> Exercise task
Can you write out, word for word, the lines starting with the one that contains "This screenshot has" and ending with the one that contains "Action: click(x=120, y=576)", leaving the pictures out?
[BEGIN Items]
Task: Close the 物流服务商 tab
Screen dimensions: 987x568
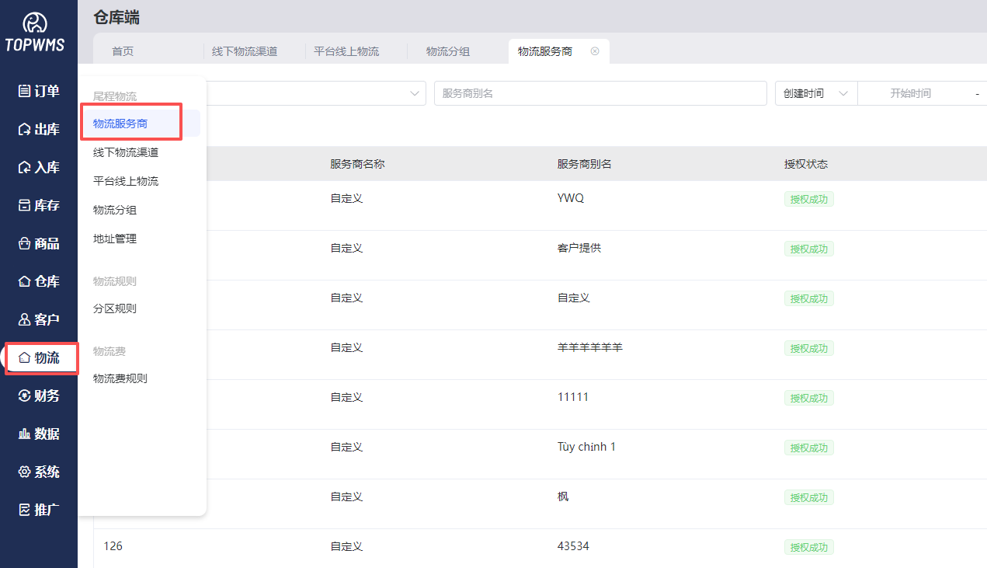Action: pos(595,50)
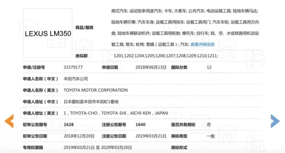Click the 一般 trademark type value

tap(211, 136)
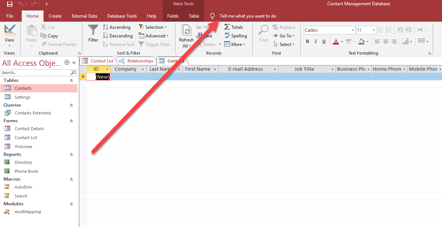Screen dimensions: 442x227
Task: Toggle Italic text formatting
Action: [316, 42]
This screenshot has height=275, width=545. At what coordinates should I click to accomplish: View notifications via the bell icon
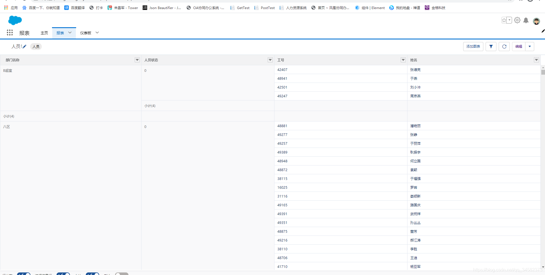click(526, 20)
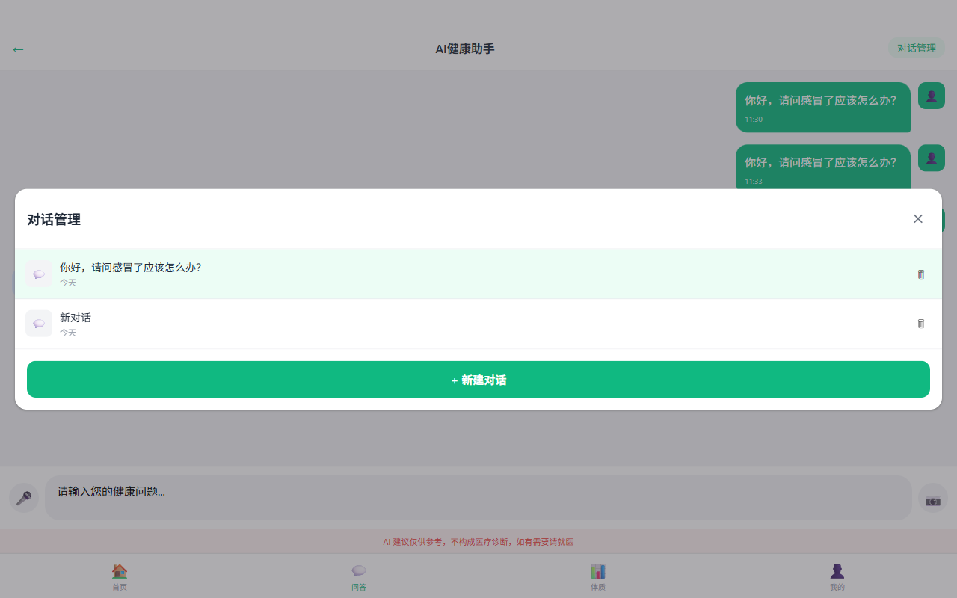The height and width of the screenshot is (598, 957).
Task: Switch to the 首页 tab
Action: click(x=120, y=576)
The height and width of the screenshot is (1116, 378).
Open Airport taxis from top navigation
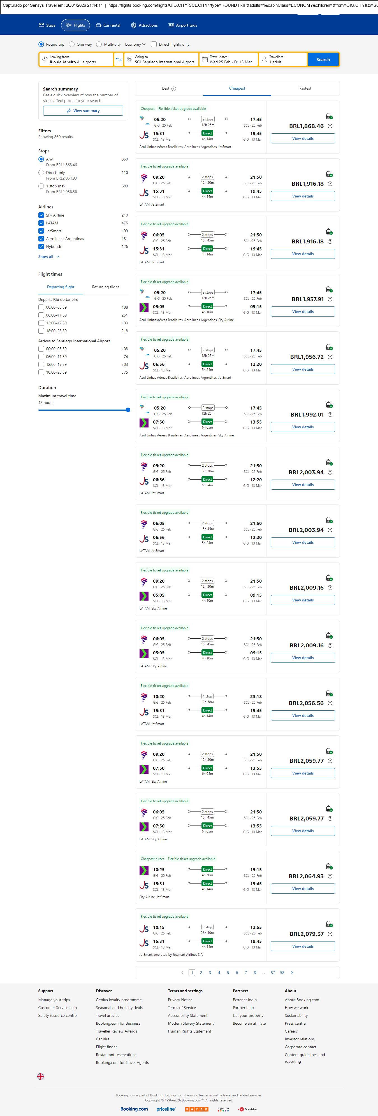click(182, 25)
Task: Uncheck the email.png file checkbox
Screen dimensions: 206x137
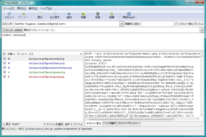Action: coord(4,59)
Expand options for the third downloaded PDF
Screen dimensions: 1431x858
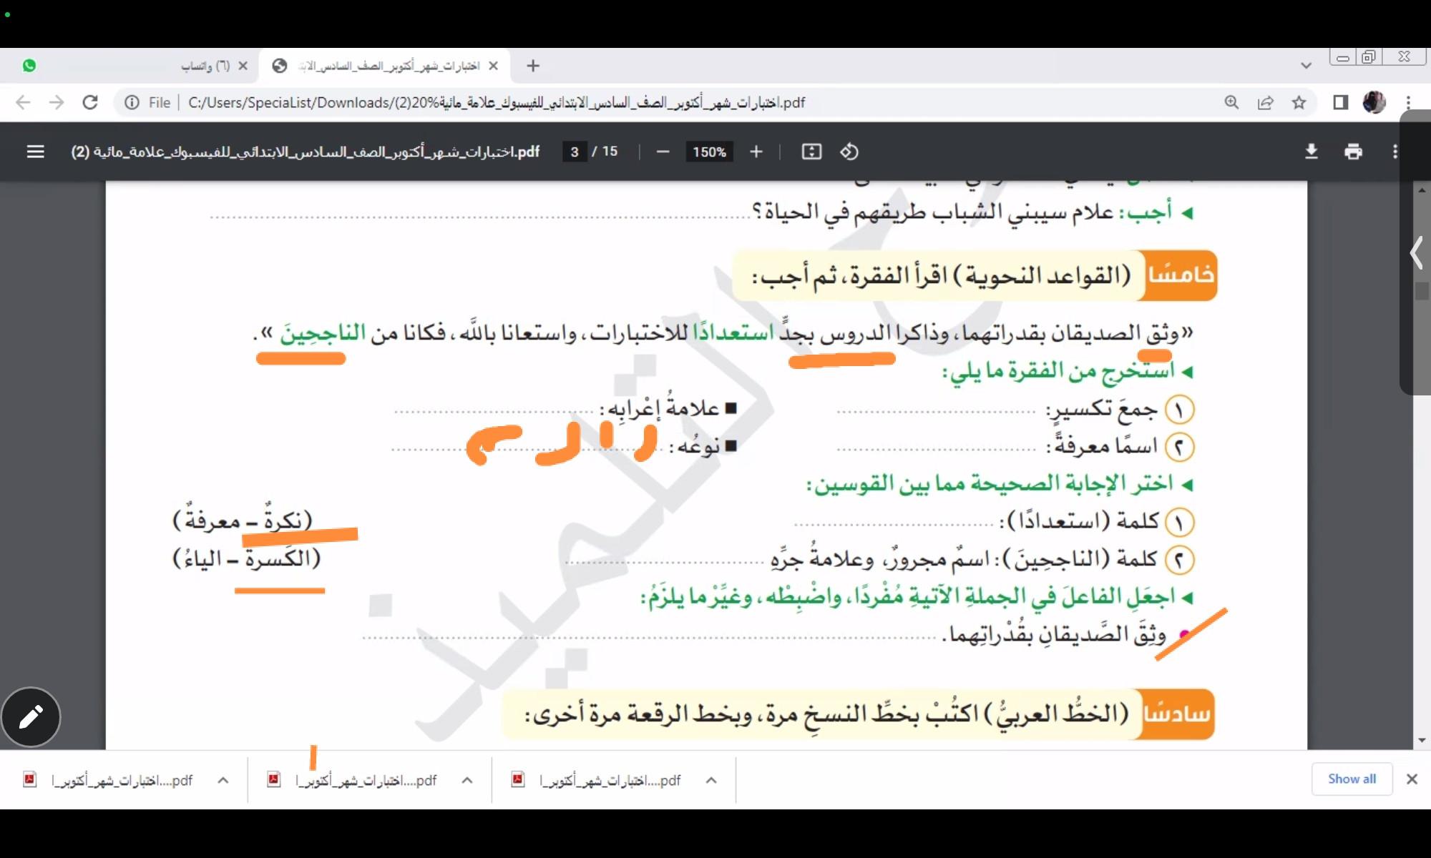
[END Items]
> Answer in full
This screenshot has height=275, width=545. At what coordinates should I click to accomplish: View notifications via the bell icon
click(526, 20)
The height and width of the screenshot is (598, 957).
Task: Switch to the 首页 tab
Action: click(x=120, y=576)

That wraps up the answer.